Mata Ginela membulat dengan sempurna ketika mendengar ucapan Arseno. Tanpa berfikir lama lagi, ia langsung menyambar ponsel yang ada di tangan sang suami.

Arseno tersenyum sambil menatap ekspresi wajah sang istri yang begitu bahagia mendengar suara sang anak. Bagaimana tidak, seorang ibu menunggu akan hal ini. Pria itu tidak berhenti mengelua surai hitam panjang milik sang istri dengan tangan kanannya.

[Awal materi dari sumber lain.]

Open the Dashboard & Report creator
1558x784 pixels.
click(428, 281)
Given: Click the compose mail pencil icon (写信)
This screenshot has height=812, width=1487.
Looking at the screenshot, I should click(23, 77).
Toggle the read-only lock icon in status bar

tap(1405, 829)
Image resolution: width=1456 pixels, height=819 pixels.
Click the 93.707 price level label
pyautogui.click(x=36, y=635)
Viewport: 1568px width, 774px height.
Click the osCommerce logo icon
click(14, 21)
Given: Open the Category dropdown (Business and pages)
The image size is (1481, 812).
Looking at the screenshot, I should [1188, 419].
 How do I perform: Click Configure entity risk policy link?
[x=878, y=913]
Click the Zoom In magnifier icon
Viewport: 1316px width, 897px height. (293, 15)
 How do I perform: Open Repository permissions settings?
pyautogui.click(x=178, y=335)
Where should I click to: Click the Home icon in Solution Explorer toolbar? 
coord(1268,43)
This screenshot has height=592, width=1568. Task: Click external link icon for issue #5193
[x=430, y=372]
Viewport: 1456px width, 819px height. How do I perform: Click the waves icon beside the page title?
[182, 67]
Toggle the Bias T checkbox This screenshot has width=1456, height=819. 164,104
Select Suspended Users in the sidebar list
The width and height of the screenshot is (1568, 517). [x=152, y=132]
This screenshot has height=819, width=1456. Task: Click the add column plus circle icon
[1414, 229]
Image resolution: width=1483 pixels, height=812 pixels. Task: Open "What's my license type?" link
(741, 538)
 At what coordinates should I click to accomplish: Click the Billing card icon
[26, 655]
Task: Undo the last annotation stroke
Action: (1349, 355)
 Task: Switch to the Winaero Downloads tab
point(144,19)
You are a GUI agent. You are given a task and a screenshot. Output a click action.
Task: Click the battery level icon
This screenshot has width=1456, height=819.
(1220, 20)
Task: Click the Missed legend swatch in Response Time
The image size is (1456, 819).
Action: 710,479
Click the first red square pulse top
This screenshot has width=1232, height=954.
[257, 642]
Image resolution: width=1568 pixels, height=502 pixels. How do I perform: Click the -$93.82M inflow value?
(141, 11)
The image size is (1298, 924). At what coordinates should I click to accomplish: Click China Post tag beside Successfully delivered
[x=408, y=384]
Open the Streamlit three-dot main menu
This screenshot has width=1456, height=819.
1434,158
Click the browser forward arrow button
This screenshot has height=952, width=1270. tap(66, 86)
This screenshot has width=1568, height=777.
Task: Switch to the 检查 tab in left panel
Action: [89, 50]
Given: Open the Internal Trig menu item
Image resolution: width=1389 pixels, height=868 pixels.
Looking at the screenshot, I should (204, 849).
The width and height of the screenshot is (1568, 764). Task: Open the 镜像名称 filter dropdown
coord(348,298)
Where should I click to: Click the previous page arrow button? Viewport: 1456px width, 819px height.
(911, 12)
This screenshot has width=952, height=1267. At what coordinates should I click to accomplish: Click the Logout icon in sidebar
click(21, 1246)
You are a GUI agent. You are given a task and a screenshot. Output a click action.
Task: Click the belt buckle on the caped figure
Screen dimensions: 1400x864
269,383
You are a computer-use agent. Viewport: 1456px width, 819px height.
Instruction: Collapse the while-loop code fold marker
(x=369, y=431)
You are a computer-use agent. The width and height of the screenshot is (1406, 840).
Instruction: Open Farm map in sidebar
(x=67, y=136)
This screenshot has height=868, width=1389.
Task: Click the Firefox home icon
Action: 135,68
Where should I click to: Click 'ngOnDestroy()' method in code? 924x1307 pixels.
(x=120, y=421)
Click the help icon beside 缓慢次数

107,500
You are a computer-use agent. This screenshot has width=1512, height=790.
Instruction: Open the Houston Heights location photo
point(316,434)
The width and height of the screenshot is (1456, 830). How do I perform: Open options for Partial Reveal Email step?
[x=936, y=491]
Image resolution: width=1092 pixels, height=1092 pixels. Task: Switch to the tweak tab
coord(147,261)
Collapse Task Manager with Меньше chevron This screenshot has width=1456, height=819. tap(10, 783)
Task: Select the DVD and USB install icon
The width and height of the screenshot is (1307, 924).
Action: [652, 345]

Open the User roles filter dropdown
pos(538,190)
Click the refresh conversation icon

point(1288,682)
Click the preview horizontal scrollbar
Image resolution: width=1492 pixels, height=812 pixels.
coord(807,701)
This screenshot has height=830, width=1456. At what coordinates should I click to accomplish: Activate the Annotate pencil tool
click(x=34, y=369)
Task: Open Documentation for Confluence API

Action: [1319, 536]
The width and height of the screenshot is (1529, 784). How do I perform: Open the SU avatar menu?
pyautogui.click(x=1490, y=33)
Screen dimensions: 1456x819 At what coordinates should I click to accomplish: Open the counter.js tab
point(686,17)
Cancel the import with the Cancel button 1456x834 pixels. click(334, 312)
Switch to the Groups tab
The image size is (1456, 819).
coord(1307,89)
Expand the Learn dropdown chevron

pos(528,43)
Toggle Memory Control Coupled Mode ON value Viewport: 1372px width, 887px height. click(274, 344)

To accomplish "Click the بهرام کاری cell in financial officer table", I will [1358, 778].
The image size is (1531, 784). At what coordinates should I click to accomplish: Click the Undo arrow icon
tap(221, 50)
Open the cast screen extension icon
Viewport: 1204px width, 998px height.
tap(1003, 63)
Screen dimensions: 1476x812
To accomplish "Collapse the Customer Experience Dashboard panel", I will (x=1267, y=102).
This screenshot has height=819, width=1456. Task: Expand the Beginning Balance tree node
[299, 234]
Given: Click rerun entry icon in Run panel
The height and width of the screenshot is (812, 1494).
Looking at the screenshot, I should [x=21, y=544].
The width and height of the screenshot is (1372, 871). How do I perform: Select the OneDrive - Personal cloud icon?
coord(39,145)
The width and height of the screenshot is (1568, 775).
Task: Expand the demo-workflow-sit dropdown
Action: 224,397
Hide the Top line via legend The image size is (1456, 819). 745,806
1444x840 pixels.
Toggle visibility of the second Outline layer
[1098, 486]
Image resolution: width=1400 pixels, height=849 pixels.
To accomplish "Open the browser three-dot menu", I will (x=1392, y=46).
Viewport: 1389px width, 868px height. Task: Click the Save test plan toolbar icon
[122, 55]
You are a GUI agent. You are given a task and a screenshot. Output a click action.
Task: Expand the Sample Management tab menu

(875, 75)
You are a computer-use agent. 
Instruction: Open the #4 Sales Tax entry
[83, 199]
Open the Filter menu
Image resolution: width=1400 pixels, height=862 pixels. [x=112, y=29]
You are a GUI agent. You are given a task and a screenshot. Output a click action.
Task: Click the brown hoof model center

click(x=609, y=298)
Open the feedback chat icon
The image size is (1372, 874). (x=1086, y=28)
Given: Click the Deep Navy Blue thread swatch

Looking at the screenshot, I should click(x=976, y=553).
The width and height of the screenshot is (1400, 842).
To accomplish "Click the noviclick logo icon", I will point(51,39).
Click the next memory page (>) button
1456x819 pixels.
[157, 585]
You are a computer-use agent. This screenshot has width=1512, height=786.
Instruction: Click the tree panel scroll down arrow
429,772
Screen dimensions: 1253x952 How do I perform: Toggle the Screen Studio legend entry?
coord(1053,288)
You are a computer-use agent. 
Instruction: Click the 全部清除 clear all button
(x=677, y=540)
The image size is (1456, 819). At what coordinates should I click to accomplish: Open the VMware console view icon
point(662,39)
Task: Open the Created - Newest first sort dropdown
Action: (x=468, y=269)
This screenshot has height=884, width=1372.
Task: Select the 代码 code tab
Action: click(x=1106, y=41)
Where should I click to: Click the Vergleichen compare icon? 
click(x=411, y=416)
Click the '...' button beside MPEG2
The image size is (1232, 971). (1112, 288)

Hingga sampai akhirnya air mata tak lolos dari mata indah Ginela. Isakan haru tak henti-hentinya dari wajahnya. “Jangan nangis sayang,” ujar Arseno khawatir.

“Aku terharu No. Baru kali ini denger suara Arga manggil aku Ibu,” balas Ginela tak berhenti menangis.

CUP

“Ihh.. Jangan di kecup aku nya, aku lagi nangis,”

“Abisnya kamu nangis terus. Udah dong sayang. Oh iya, gimana kalau kita studio Disney?” ajak Arseno mengalihkan pembicaraan agar Ginela tak lagi menangis.

Ginela menganggukan kepalanya masih sesegukan, “Ayo, aku mau.”

“Jangan nangis lagi, hmm,”

“Ya udah aku siap-siap dulu.” Ginela bangun dari posisinya dan siap-siap untuk mengambil piyama tidurnya bergegas menuju kamar mandi.

“Gimana kalau kita mandi bareng?” usul Arseno. “Nggak, bahaya kalau mandi bareng. Nanti malah jadi nggak mandi!!!” jawab Ginela berjalan dsngan cepat masuk ke dalam kamar mandi dan menghiraukan panggilan sang suami yang semakin mendekat di pintu kamar mandi.

Takut Arseno masuk ke dalam, dengan cepat Ginela kunci pintu kamar mandi dan langsung melangsungkan aksinya untuk membersihkan dirinya.

Sementara Arseno yang diluar sana masih tertawa karena melihat sang istri yang ketakutan padanya.

Padahal kita tahu, jika semua itu tak akan kembali terjadi walaupun pikiran manusia tidak ada yang tahu. Apalagi Arseno seorang laki-laki normal memiliki rasa nafsu jika bersama Ginela.